The layout was exported to TIFF image and mirrored and linked into 12 circuits printed onto transparency. The photoetch process was used with pre-sensitized boards and a 10 minute exposure under a UV lamp at 6 inches, the lamp occasionally moved for even exposure. Cool water was used with developer to develop the resist template under red LED light and low light (trial and error killed a few boards). The boards were then etched with Ferric-Chloride for 10-30 minutes and then cut with a crummy sabersaw and cleaned up on a grinder. The clear LEDs were frosted on the grinder, bent and cut for surface mounting. Parts were mounted with small pieces clear tape and soldered. Solder braid enabled me to remove excess solder from the SOIC leads for good connections even with a blunt $5 solder iron. Each segment after construction was tested under resistored power for shorts and breaks, 4 of 32 needed careful examination to find failure, none were fried.

In the mean time, the software was developed and the patterns could be studied in hexadecimal readout in the MPLAB free PIC compiler/debugger. Like in the Matrix I tell you!

The PIC IC socket was mounted on a strip of pre-punched perf-board with oscillator and connectors cut from an IDE cable. Then everything went into the tube.

A professional machinist, Rick, made a fitting so the 2inch light tube would fit snugly into the PVC base piece.

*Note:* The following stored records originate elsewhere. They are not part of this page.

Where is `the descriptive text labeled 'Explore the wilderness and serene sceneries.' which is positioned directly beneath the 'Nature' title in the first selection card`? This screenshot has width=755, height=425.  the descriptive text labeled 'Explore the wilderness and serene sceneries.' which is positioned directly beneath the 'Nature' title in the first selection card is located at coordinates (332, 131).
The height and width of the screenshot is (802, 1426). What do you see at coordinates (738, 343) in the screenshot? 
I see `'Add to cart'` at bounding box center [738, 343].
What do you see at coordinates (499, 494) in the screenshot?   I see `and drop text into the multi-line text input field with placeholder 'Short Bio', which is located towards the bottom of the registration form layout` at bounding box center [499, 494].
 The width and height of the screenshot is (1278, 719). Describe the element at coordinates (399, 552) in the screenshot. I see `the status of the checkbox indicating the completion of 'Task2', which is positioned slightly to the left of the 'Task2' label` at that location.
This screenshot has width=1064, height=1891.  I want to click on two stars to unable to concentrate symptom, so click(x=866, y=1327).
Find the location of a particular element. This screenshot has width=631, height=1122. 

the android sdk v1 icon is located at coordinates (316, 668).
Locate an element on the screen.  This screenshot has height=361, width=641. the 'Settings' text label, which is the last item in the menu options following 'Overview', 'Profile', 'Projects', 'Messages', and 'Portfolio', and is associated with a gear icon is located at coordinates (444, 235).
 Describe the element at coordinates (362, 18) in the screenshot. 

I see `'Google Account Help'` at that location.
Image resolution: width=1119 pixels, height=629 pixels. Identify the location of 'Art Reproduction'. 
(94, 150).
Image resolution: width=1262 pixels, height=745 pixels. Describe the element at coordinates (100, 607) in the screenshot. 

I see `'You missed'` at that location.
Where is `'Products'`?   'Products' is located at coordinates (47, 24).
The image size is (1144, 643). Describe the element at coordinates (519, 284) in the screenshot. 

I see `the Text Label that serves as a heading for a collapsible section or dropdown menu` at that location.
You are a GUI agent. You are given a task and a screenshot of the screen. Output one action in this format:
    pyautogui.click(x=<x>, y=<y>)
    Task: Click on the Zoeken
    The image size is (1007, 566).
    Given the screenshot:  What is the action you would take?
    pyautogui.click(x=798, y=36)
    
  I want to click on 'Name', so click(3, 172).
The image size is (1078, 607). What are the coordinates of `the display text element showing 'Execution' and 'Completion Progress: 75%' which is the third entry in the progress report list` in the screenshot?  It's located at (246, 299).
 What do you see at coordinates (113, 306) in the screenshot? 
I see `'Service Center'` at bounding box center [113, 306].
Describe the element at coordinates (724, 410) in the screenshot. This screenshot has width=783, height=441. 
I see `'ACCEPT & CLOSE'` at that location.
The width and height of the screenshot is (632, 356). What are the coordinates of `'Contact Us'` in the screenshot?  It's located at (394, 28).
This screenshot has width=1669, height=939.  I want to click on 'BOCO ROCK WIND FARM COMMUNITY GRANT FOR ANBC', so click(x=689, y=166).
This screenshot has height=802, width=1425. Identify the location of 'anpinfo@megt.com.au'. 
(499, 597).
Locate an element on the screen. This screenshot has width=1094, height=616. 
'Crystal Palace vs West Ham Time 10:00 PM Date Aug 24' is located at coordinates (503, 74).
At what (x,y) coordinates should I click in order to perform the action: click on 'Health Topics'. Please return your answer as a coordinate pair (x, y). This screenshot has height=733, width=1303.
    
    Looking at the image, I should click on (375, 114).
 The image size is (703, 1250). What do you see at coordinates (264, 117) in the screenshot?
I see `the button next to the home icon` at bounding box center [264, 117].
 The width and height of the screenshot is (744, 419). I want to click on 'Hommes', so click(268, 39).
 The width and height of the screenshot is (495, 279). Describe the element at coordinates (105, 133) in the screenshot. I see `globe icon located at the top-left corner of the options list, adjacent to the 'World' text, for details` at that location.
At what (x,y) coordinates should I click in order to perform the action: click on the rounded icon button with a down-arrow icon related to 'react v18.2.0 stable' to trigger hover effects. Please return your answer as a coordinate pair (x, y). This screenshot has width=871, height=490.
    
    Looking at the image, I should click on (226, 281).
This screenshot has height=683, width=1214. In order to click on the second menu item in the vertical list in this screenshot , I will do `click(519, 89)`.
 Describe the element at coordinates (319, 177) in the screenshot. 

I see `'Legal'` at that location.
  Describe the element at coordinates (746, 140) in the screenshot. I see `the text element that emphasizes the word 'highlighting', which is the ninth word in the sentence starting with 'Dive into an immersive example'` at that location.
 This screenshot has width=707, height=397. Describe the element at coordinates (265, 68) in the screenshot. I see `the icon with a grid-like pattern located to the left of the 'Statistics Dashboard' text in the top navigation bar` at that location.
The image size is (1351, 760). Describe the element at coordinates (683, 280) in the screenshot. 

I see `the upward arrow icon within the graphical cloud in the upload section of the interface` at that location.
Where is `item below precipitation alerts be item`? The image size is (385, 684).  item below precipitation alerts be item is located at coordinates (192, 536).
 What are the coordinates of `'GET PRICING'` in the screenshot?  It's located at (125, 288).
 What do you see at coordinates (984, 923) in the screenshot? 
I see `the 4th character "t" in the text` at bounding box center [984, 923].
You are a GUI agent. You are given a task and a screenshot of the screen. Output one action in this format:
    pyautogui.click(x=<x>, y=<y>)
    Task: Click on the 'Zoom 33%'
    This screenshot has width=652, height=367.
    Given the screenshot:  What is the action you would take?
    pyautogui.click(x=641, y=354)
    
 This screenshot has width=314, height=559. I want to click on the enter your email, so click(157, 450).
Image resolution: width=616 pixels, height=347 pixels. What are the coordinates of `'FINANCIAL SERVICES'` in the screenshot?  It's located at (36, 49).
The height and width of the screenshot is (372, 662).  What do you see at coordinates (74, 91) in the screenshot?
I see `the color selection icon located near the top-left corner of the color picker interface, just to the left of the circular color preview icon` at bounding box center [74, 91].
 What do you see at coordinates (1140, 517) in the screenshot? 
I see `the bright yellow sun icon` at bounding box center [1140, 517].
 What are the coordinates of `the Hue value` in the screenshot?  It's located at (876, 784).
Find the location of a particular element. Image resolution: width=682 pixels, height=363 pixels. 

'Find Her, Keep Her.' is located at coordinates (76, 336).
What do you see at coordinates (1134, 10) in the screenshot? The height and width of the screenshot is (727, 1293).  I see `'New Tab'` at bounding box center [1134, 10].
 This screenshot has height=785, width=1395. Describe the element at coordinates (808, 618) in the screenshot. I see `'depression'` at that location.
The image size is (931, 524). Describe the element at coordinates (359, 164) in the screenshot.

Total time: 00hrs to conceptualize (in my sleep, the shower, bank line, etc?) 50hrs to learn EagleCad and design board 40hrs = 5hrs per board (8 boards) to etch, cut, mount components, solder, test 10hrs to mount the boards onto a plexiglas strip and interconnect 10hrs to create a control panel with buttons and a PVC stand 90hrs to date software development

To-Do: Add audio input for patterns to react to sound/music Add a serial port for computer control Invent lots of cool patterns Sturdy the innards to the plastic pipe.